The problem
Exactly reproduce the lines from the top of the entries below through the line containing "Task: Select 3D Snapshot Data item", with both ends included.

*** Available data Section Begins ***

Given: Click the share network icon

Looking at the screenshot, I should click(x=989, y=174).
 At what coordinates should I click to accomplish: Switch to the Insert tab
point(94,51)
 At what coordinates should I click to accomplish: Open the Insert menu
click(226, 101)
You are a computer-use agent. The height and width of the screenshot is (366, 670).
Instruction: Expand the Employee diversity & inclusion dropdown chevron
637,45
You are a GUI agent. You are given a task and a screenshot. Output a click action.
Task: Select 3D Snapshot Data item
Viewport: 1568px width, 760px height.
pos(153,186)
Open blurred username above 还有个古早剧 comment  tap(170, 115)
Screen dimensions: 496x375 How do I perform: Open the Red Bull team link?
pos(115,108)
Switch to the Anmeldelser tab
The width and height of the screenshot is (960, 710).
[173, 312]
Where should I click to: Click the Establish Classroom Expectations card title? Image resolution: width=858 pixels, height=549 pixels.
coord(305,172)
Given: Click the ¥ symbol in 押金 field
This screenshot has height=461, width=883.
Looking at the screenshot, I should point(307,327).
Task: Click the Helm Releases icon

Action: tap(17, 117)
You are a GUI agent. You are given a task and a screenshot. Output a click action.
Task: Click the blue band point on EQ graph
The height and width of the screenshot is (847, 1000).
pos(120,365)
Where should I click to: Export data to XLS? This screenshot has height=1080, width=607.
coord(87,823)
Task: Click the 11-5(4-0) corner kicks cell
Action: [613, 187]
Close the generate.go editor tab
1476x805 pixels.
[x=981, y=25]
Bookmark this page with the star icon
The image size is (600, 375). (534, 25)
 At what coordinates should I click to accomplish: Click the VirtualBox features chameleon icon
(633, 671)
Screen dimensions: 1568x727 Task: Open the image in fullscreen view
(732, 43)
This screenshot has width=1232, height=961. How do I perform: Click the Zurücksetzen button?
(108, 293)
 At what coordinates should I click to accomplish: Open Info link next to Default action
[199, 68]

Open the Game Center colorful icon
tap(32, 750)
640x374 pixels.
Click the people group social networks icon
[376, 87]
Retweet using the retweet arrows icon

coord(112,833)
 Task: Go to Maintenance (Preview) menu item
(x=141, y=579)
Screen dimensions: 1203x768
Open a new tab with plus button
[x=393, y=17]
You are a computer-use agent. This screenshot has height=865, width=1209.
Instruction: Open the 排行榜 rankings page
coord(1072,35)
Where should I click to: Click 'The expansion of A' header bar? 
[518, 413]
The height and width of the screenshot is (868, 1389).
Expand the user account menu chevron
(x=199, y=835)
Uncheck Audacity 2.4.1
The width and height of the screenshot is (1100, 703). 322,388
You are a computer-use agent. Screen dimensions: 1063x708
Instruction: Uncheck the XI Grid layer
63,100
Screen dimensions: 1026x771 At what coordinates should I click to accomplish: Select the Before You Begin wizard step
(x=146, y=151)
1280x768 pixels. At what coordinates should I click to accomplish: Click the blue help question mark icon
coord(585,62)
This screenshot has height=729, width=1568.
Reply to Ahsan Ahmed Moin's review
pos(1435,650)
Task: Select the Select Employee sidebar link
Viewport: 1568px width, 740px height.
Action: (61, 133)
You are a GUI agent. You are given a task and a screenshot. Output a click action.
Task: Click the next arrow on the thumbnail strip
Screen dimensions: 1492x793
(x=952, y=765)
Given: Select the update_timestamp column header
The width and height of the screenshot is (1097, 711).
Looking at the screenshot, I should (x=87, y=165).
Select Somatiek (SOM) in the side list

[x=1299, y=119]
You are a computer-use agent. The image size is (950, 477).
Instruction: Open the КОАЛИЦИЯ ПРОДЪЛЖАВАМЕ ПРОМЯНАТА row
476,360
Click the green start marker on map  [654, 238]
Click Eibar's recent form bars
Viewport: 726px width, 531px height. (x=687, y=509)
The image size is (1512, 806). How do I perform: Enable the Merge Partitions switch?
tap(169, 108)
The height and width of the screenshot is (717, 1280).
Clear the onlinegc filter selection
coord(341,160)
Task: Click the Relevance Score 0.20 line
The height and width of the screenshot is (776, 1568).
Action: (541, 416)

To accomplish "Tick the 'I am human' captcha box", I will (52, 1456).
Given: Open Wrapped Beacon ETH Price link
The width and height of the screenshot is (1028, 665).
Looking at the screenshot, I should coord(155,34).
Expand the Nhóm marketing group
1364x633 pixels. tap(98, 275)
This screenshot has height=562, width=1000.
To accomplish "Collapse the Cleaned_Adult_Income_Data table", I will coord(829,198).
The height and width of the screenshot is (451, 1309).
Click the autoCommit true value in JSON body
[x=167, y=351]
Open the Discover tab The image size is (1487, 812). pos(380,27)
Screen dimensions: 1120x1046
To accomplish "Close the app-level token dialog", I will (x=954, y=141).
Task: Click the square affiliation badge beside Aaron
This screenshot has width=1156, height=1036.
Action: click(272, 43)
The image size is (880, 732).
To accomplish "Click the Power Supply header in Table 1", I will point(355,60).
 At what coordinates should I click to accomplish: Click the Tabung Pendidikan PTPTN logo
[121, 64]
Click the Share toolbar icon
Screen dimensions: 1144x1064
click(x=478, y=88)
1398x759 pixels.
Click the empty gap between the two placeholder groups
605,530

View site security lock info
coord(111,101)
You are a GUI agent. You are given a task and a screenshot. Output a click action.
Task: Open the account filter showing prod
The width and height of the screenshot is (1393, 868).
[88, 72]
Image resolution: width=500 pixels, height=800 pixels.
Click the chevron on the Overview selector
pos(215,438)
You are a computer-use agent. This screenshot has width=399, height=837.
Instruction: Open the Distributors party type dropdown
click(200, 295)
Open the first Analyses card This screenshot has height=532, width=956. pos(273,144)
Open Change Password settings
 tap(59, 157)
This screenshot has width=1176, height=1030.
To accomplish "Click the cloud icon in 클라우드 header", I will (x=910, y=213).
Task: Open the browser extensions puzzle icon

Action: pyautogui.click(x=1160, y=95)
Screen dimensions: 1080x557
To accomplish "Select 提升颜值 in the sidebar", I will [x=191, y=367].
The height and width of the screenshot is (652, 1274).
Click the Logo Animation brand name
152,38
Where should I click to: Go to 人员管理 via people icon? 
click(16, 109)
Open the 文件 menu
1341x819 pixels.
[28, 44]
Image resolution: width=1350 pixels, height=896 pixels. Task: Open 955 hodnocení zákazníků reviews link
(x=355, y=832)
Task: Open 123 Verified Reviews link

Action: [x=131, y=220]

*** Available data Section Ends ***

Expected answer
Given: Click the share network icon

Looking at the screenshot, I should click(x=989, y=174).
 At what coordinates should I click to accomplish: Switch to the Insert tab
point(94,51)
 At what coordinates should I click to accomplish: Open the Insert menu
click(226, 101)
You are a computer-use agent. The height and width of the screenshot is (366, 670).
Instruction: Expand the Employee diversity & inclusion dropdown chevron
637,45
You are a GUI agent. You are given a task and a screenshot. Output a click action.
Task: Select 3D Snapshot Data item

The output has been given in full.